BLOOMINGTON, Ind. — It has been said that after this year, there will be fewer people suggesting that hindsight is always 2020. More than ever, many are looking ahead to the following year, a process that began in November at the Indiana University Kelley School of Business with presentations of its Business Outlook forecast for 2021.
Since 1972, Kelley School faculty have presented their forecast around the state each year, usually joined by a local panelist. But as with other annual events, the school and its Indiana Business Research Center hosted 10 regional events virtually.
Each presentation was recorded and is now available to watch free of charge through the IBRC website.
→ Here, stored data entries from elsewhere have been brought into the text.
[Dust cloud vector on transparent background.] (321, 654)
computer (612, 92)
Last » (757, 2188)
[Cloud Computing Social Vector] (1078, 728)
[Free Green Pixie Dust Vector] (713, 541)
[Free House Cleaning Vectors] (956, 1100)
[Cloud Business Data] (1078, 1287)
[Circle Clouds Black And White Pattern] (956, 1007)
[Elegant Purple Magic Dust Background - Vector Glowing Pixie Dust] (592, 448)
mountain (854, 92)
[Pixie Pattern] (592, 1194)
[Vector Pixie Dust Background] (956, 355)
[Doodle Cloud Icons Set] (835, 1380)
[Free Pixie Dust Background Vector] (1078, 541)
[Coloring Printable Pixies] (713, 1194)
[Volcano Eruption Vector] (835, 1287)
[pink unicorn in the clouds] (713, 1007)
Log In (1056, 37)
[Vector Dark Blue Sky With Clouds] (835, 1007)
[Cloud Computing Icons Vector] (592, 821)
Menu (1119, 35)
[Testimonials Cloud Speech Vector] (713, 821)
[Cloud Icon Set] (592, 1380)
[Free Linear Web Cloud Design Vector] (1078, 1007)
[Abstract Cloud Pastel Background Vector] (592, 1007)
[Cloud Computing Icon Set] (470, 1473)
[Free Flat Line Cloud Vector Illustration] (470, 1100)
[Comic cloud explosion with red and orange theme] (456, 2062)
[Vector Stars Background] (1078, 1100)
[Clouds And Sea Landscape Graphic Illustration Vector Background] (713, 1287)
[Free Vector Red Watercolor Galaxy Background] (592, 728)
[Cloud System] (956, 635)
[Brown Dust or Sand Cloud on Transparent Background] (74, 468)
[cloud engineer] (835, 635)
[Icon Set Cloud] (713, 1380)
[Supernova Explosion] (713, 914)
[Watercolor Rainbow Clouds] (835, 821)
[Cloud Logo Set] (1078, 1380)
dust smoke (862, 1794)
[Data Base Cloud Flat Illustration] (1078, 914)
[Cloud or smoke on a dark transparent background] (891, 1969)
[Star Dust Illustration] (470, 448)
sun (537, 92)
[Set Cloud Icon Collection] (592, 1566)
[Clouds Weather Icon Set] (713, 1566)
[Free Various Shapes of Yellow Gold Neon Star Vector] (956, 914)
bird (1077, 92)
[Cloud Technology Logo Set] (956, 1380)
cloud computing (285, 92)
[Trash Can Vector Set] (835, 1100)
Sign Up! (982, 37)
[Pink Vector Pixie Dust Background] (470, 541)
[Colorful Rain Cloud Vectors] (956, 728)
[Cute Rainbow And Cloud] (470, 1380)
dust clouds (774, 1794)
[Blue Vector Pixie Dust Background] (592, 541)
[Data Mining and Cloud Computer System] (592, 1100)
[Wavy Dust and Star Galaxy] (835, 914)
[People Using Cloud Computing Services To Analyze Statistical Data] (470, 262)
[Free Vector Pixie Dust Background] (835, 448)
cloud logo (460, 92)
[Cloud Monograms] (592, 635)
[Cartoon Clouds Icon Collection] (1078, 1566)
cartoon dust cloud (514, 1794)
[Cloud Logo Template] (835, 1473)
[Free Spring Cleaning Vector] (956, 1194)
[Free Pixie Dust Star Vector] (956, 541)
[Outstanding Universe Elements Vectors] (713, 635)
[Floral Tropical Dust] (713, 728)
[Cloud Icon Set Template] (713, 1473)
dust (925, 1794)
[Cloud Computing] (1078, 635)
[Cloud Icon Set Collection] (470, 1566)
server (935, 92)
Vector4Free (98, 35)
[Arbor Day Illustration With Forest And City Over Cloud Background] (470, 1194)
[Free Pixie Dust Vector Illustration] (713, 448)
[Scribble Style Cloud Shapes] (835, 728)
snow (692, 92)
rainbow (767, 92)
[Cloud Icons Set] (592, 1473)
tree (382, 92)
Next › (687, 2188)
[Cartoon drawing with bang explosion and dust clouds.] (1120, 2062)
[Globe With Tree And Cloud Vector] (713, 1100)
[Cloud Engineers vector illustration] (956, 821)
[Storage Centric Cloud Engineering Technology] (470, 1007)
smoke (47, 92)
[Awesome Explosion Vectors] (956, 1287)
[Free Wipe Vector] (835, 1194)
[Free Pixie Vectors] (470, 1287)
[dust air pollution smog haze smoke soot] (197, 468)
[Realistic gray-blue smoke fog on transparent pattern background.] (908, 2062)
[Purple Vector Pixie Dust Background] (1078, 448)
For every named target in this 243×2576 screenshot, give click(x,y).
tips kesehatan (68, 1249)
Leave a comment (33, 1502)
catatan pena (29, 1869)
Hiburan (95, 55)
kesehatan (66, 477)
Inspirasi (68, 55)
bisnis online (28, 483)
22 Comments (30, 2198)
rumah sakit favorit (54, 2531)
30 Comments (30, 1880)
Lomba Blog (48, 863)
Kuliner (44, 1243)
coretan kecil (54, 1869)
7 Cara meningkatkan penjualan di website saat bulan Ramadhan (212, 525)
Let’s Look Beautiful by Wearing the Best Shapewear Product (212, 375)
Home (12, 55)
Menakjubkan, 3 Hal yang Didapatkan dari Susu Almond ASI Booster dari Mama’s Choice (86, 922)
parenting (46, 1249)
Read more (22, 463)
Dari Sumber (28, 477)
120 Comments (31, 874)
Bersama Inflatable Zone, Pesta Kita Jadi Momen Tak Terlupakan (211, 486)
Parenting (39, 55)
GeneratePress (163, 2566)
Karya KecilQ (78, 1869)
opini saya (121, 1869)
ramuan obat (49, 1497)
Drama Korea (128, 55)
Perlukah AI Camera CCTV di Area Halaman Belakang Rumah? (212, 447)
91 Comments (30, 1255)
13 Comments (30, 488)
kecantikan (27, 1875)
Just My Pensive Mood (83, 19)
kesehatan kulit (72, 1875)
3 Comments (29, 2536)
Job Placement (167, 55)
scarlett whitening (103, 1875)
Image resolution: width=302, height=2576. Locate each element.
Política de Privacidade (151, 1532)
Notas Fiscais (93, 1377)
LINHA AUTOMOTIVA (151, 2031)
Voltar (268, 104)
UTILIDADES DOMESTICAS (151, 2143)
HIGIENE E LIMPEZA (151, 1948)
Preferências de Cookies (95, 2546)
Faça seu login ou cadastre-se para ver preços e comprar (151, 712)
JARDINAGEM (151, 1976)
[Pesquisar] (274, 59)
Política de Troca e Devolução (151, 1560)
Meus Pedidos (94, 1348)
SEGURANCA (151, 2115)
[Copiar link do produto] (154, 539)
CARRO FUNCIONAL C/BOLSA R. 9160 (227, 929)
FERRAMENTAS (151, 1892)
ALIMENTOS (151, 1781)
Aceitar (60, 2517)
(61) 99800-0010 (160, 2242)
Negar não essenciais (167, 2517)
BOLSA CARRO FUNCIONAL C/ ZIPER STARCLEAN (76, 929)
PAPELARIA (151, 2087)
Links to replay all of the regional events are available at its page for the “Business Outlook Panel.”
The Kelley panel continues to believe that the economy’s restart will continue in 2021, but with substantial deceleration from what was achieved earlier this year.
The Indiana Business Research Center also is making its complete and expanded forecast available through the winter issue of the Indiana Business Review, a publication that has been around since 1926. That special, year-end issue is now available online.
Included are articles about the global economy and more than a dozen urban areas across the state — including Indianapolis, Fort Wayne, Evansville and Terre Haute — as well as Louisville. There also are reports on the outlooks for the financial and housing markets.
In addition to the Indiana Business Review, consumers, policymakers and business executives alike will find many other resources all year round at the Indiana Business Research Center website. They include a number of versatile web-based tools, including Indiana’s leading resource for economic and demographic data, STATS Indiana; and a broader, national version, STATS America.
Each year, it can be challenging for economists at Kelley, IU and partner schools around the state to prepare the forecast. That was particularly true this year.
“Forecasting, generally, is a challenging art even during times of relative normalcy. Within the context of an ongoing pandemic — where all or parts of various interrelated economies are halted and restarted — forecasting at this moment is unlike any in the past 100 years,” said state forecast co-authors Kyle Anderson, clinical assistant professor of business economics at Kelley and faculty chair of the Evening MBA Program; and Ryan Brewer, associate professor of finance at Indiana University-Purdue University Columbus.
Willard Witte, professor emeritus of economics, author of the national forecast and a longtime veteran contributor to the annual forecast, agreed.
“The past six months are in no way a normal recession/recovery. They are a shutdown/restart. Patterns from our history of normal business cycles are essentially irrelevant,” Witte said. “There is massive uncertainty in the current situation, starting with the changed political landscape. A year from now, we think that we will be able to report that 2021 was a better year than 2020. But that is a very low bar.”